Artos lit le dossier, rapproche CCTP, DPGF et plans, signale incohérences et lignes manquantes, métré les surfaces et pré-chiffre sur votre référentiel, chaque ligne restant éditable avec un indice de confiance. La décomposition respecte la trame imposée par la collectivité, ce qui sécurise la conformité de l'offre. La construction fine de chaque prix reste la vôtre : voir notre guide sous-détail de prix BTP.
Artos ne remplace pas votre logiciel de devis : il prépare une base fiable et conforme que vous exportez pour finaliser l'offre, valoriser vos engagements d'insertion et d'environnement, puis déposer, avec jusqu'à 50 % de temps gagné sur la préparation. Testez Artos pour fiabiliser vos réponses aux marchés de collectivité.
Questions fréquentes
En quoi chiffrer le carrelage pour une collectivité diffère d'un marché de l'État ?+–
Une collectivité rénove et entretient son patrimoine occupé — écoles, cantines, vestiaires, sanitaires publics — avec un budget voté et des critères locaux d'attribution. Un marché de l'État relève davantage d'opérations centralisées d'envergure. Pour le carrelage, cela impose de chiffrer la dépose de l'existant, la reprise de supports anciens et les exigences ERP fortes en glissance et en hygiène, propres aux locaux à fort passage et humides.

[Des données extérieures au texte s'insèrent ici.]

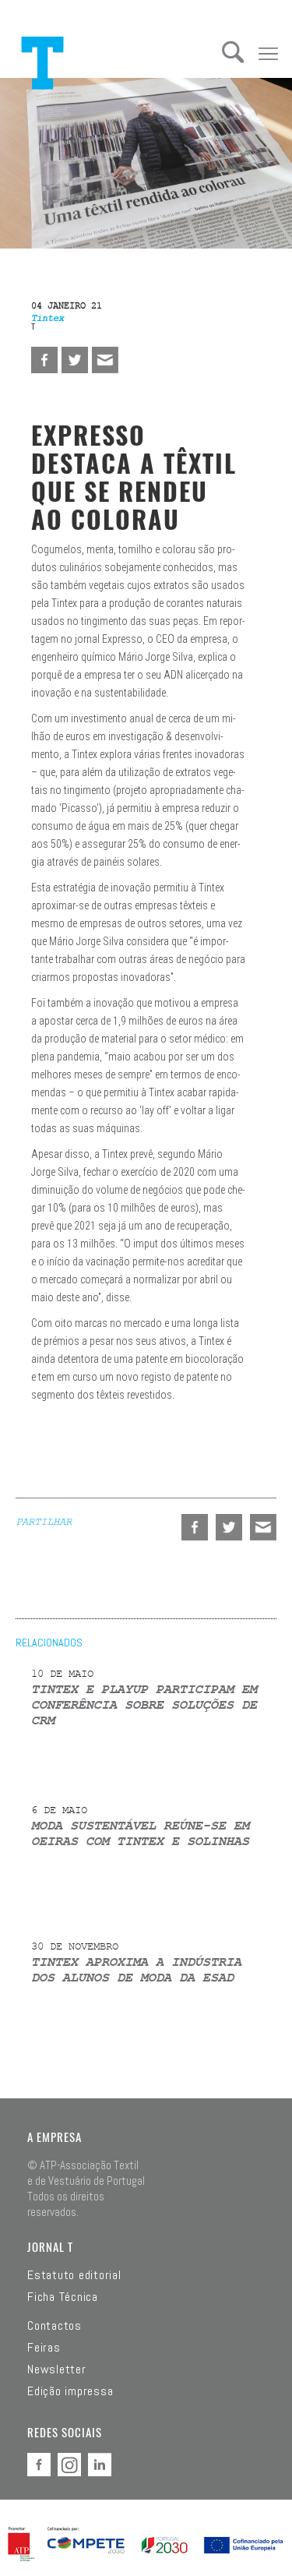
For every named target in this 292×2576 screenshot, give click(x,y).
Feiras (44, 2347)
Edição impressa (70, 2391)
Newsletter (56, 2369)
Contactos (54, 2326)
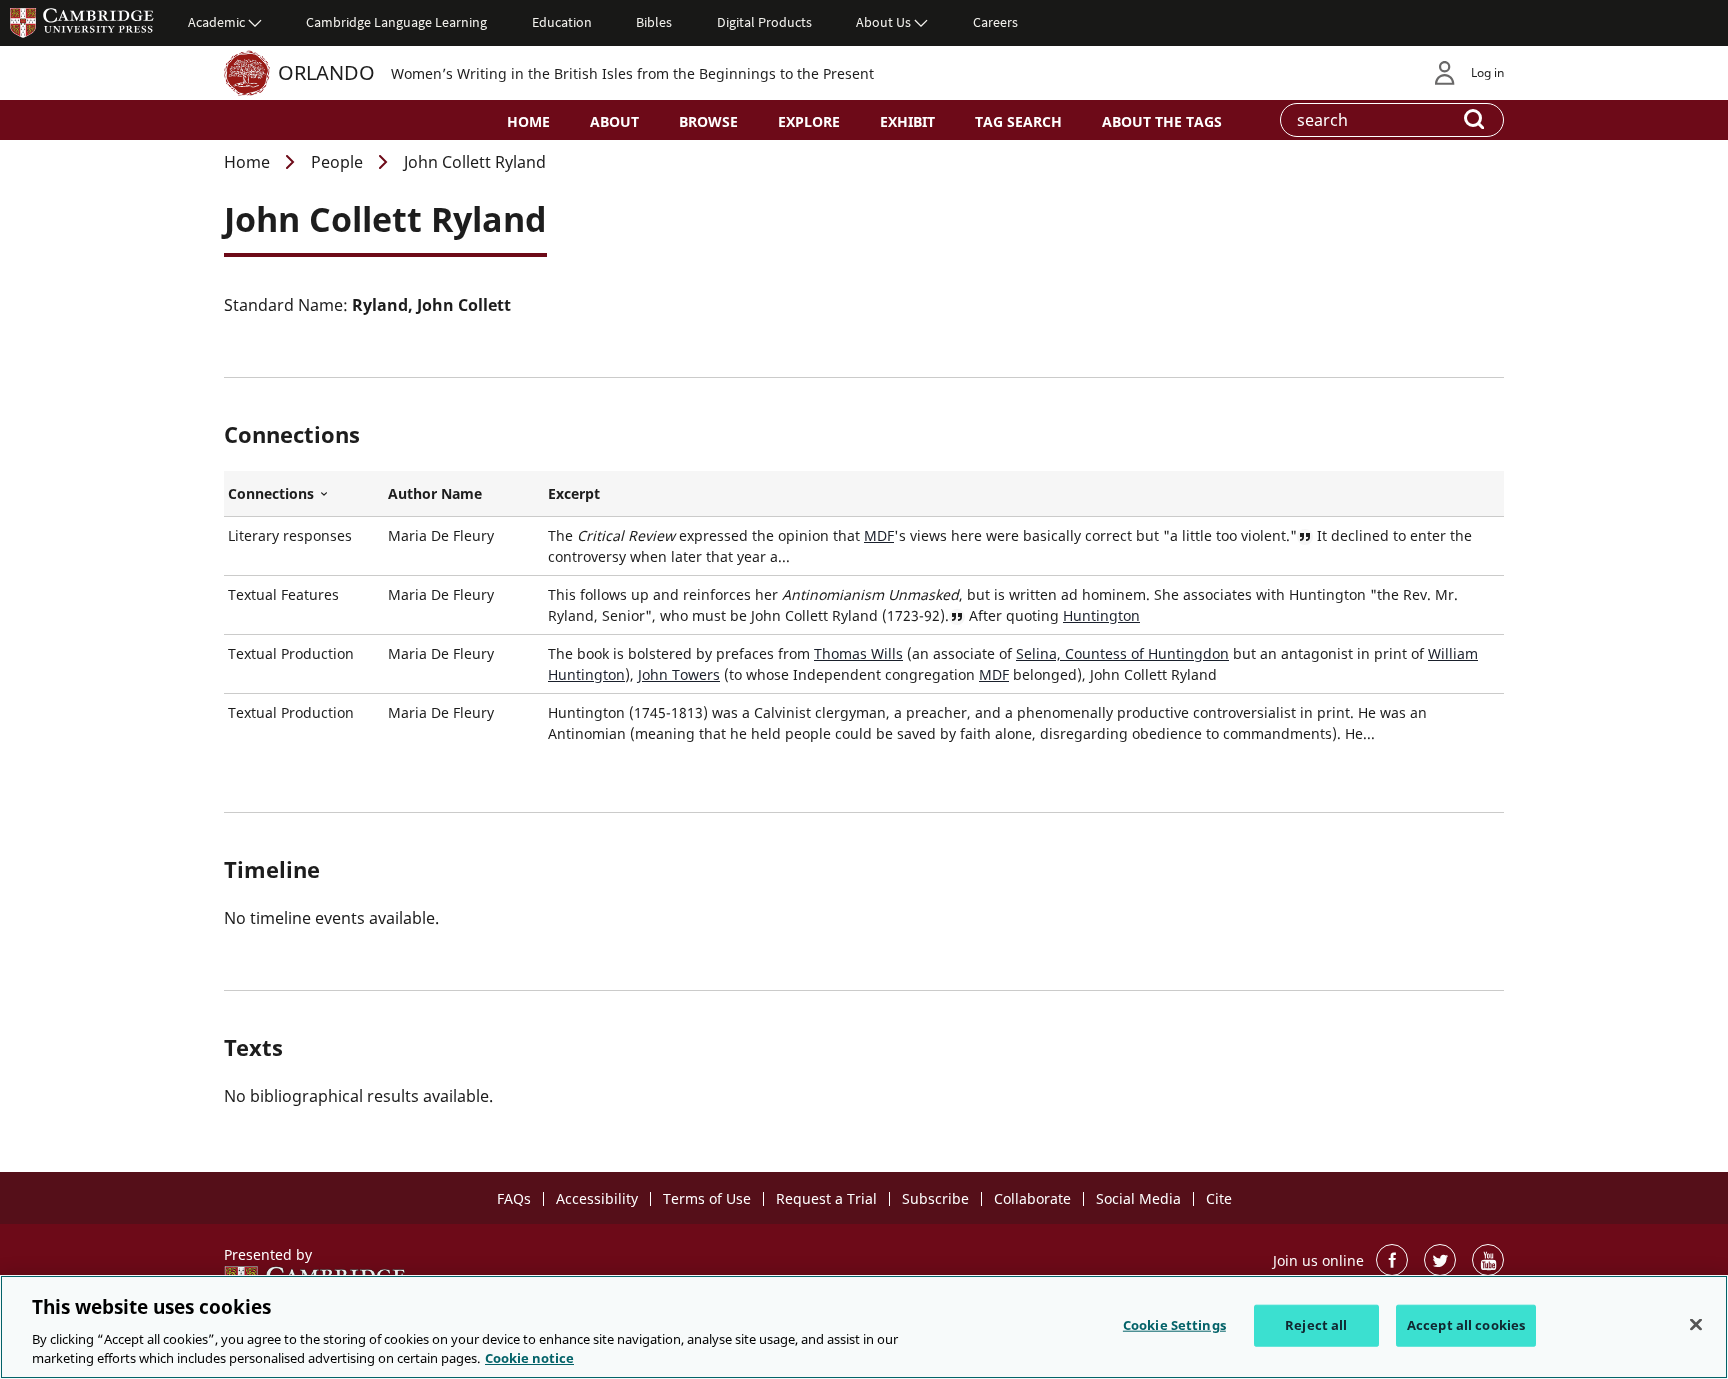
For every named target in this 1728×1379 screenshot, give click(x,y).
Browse (708, 121)
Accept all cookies (1466, 1325)
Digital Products (764, 22)
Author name (435, 493)
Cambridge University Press (82, 22)
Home (528, 121)
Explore (809, 121)
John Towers (679, 674)
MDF (879, 535)
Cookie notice (529, 1358)
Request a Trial (826, 1198)
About (614, 121)
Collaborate (1032, 1198)
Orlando (326, 72)
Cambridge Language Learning (396, 22)
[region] (864, 1327)
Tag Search (1018, 121)
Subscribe (935, 1198)
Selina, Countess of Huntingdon (1122, 653)
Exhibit (907, 121)
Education (562, 22)
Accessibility (597, 1198)
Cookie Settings (1174, 1325)
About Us (883, 22)
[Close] (1696, 1325)
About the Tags (1162, 121)
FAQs (514, 1198)
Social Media (1138, 1198)
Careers (995, 22)
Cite (1219, 1198)
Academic (216, 22)
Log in (1487, 72)
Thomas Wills (858, 653)
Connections (304, 494)
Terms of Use (707, 1198)
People (337, 162)
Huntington (1101, 615)
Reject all (1316, 1325)
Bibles (654, 22)
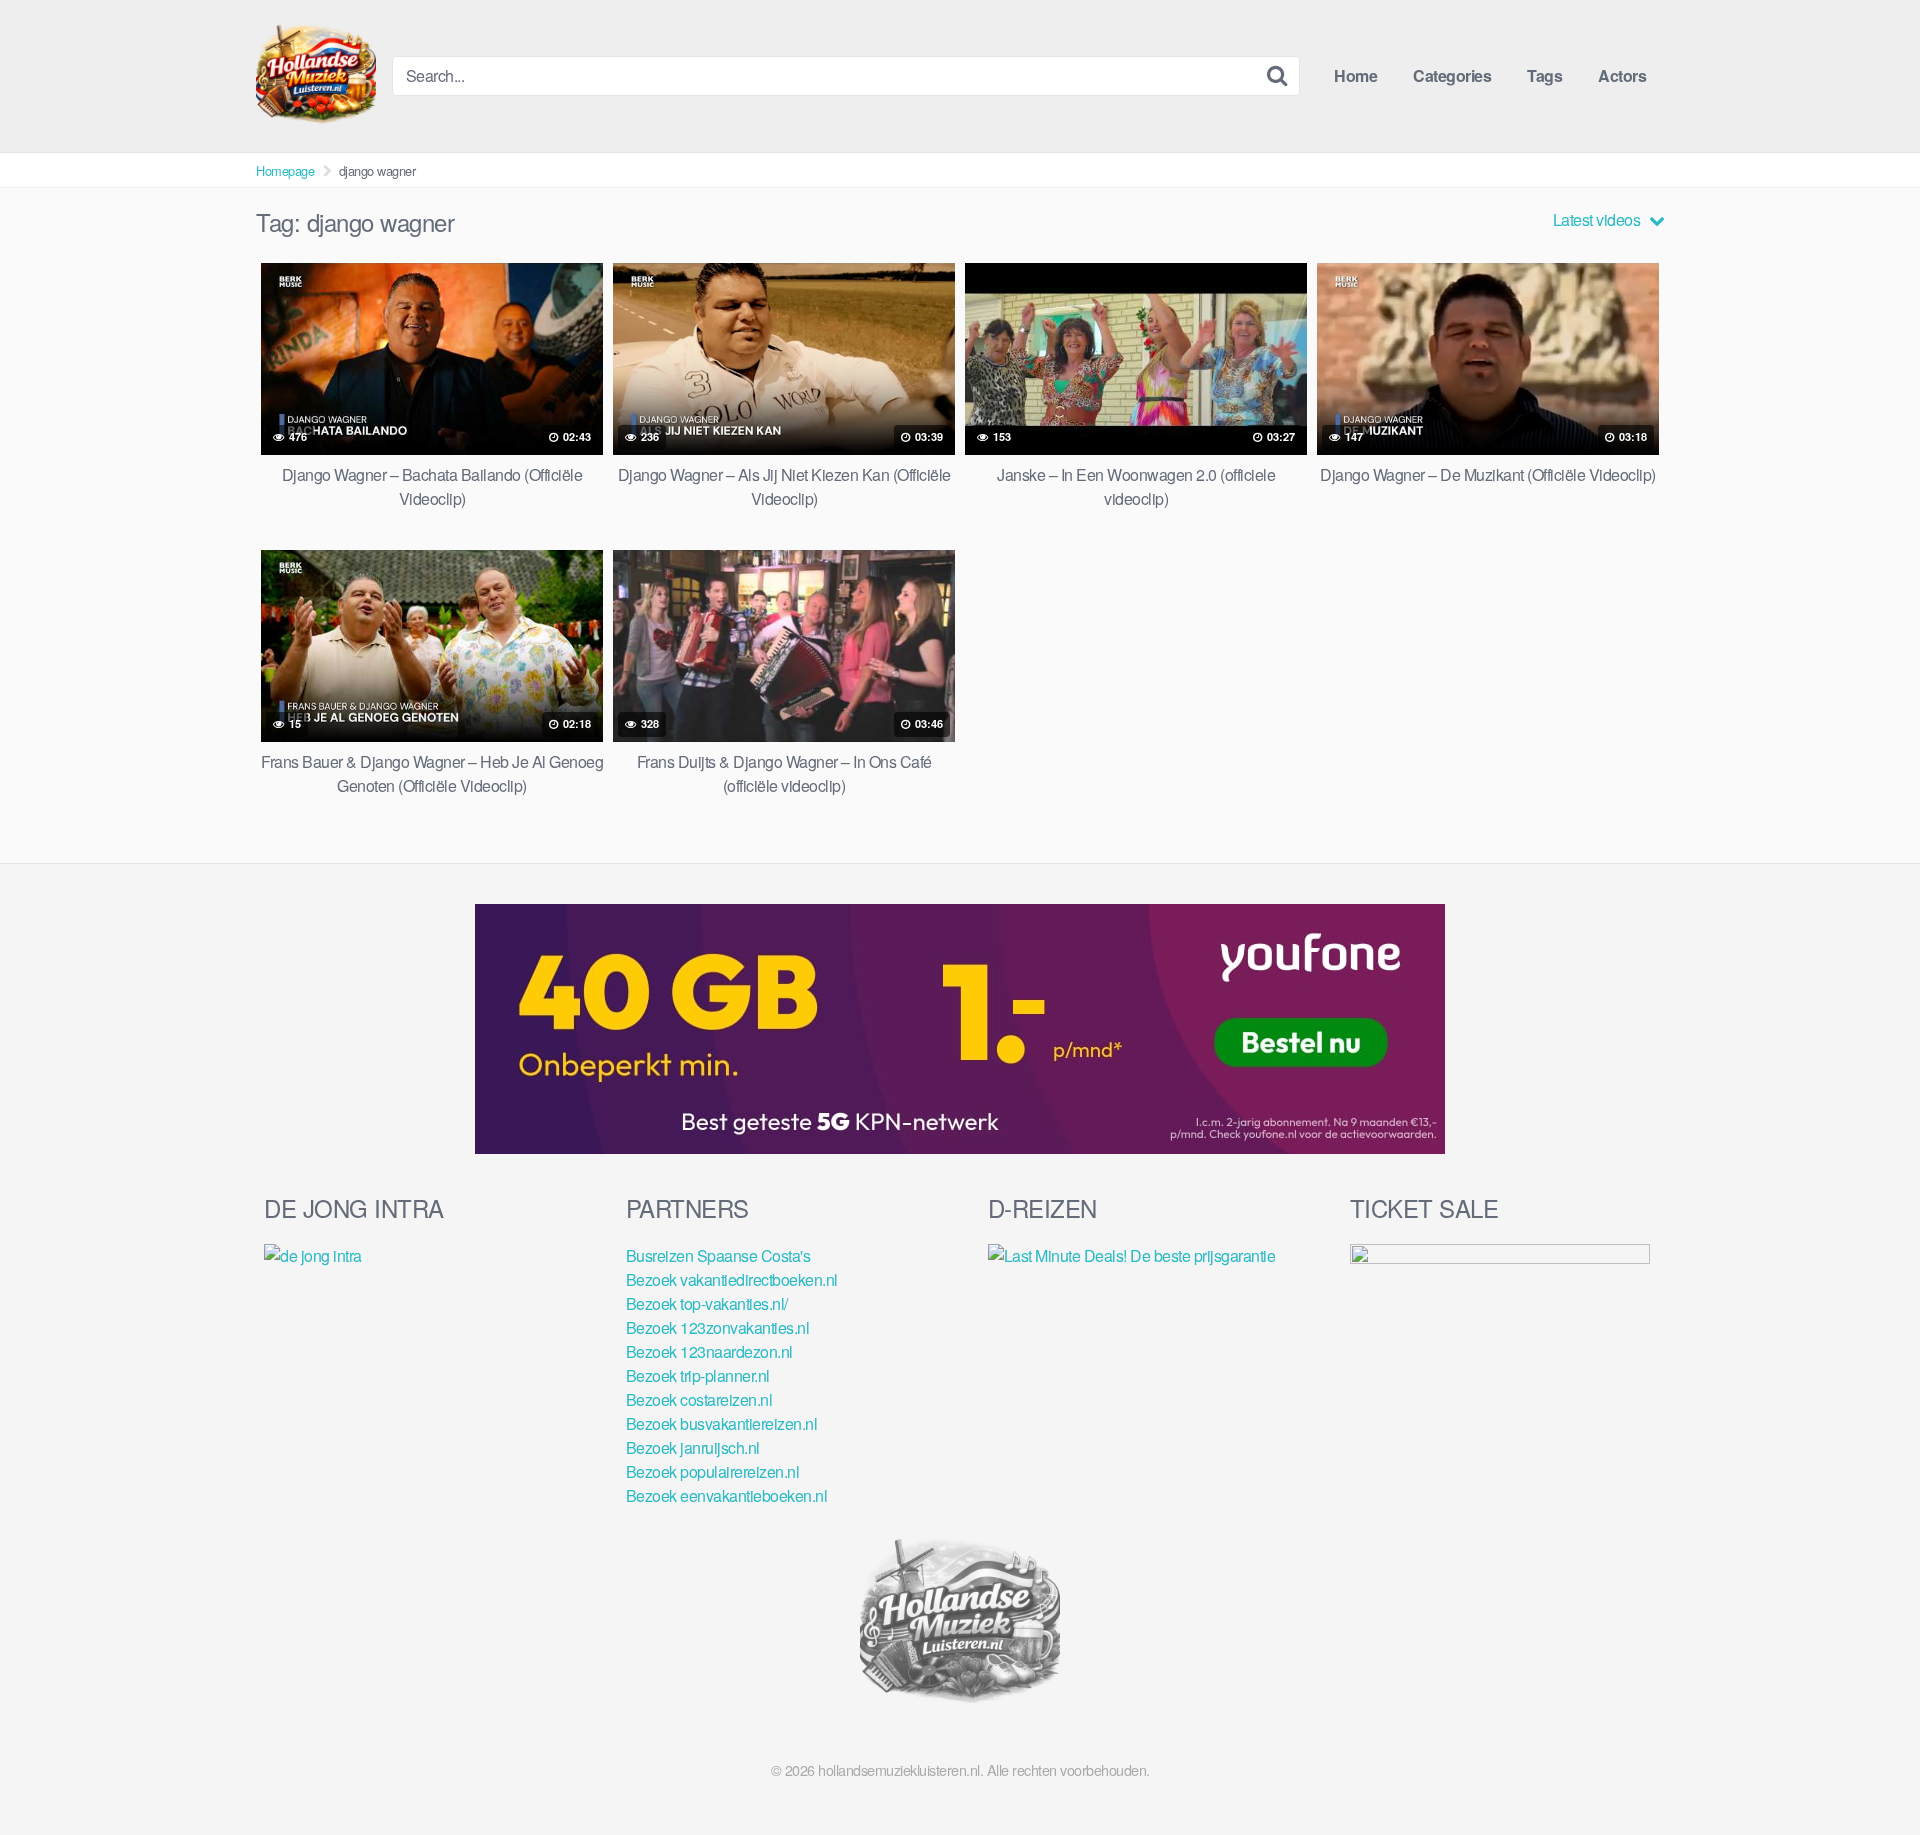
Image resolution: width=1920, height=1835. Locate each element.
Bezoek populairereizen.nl (713, 1471)
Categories (1452, 75)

Comment chiffrer les exigences de glissance et de classement en ERP ?+–
Le CCTP fixe le classement UPEC et le niveau antidérapant attendu selon le local — sanitaires, cuisine collective, vestiaires, hall à fort passage. Chaque revêtement se chiffre selon le carreau réellement conforme à ces exigences, sa pose adaptée et ses joints spécifiques. Retenir un carreau standard là où un antidérapant renforcé est exigé fausse le prix et expose à une non-conformité à la réception.
Le pré-chiffrage automatique remplace-t-il le logiciel de devis ?+–
Non. Artos prépare la base : il lit le DCE, recoupe CCTP, DPGF et plans, métré les surfaces et linéaires et pré-chiffre sur votre référentiel, chaque ligne restant éditable. Vous exportez ensuite cette base dans votre logiciel de devis pour finaliser l'offre et la déposer sur le profil acheteur de la collectivité.